Signed-off-by: Evan Lezar <elezar@nvidia.com>
1.9 KiB
pwalkdir: parallel implementation of filepath.WalkDir
This is a wrapper for filepath.WalkDir which may speed it up by calling multiple callback functions (WalkDirFunc) in parallel, utilizing goroutines.
By default, it utilizes 2*runtime.NumCPU() goroutines for callbacks. This can be changed by using WalkN function which has the additional parameter, specifying the number of goroutines (concurrency).
pwalk vs pwalkdir
This package is very similar to
pwalk,
but utilizes filepath.WalkDir
(added to Go 1.16), which does not call stat(2)
on every entry and is therefore faster (up to 3x, depending on usage scenario).

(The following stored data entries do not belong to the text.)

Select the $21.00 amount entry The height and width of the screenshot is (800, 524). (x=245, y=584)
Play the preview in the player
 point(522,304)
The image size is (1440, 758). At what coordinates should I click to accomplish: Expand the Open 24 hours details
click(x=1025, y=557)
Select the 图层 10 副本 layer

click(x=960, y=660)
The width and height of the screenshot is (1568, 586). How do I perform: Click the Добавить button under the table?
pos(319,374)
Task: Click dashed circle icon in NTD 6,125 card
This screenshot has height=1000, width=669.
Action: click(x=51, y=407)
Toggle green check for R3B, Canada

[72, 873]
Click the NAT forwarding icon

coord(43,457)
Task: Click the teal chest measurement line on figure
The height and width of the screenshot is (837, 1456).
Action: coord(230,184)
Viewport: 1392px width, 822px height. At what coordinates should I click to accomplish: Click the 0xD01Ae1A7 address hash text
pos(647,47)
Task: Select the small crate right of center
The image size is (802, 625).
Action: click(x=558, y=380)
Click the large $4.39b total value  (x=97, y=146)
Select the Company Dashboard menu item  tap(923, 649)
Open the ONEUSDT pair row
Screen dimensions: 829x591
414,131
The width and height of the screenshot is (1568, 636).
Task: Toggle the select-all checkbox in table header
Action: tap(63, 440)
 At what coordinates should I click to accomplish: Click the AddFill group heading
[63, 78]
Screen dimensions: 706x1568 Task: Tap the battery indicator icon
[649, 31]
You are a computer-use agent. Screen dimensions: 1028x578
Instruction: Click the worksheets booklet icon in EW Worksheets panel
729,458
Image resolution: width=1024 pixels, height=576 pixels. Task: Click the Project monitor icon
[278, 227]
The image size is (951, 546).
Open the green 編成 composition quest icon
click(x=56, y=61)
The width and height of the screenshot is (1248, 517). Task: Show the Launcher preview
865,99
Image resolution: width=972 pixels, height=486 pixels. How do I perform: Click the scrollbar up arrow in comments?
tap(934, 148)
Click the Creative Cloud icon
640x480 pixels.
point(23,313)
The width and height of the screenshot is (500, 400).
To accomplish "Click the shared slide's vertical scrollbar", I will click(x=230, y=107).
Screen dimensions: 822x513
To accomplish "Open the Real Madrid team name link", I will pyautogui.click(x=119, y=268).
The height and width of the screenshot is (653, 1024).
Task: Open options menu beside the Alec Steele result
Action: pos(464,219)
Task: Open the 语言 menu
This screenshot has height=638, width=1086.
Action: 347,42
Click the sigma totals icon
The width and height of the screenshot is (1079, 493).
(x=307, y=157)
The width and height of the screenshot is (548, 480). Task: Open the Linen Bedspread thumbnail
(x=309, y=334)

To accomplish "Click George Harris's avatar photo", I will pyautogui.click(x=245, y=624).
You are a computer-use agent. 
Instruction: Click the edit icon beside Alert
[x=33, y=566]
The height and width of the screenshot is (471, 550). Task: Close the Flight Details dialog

Users who are OK with requiring Go 1.16+ should switch to this implementation.
Caveats
Please note the following limitations of this code:
-
Unlike filepath.WalkDir, the order of calls is non-deterministic;
-
Only primitive error handling is supported:
-
fs.SkipDir is not supported;
-
no errors are ever passed to WalkDirFunc;
-
once any error is returned from any walkDirFunc instance, no more calls to WalkDirFunc are made, and the error is returned to the caller of WalkDir;
-
if more than one WalkDirFunc instance will return an error, only one of such errors will be propagated to and returned by WalkDir, others will be silently discarded.
-
Documentation
For the official documentation, see https://pkg.go.dev/github.com/opencontainers/selinux/pkg/pwalkdir
Benchmarks
For a WalkDirFunc that consists solely of the return statement, this implementation is about 15% slower than the standard library's filepath.WalkDir.
Otherwise (if a WalkDirFunc is actually doing something) this is usually
faster, except when the WalkDirN(..., 1) is used. Run go test -bench .
to see how different operations can benefit from it, as well as how the
level of paralellism affects the speed.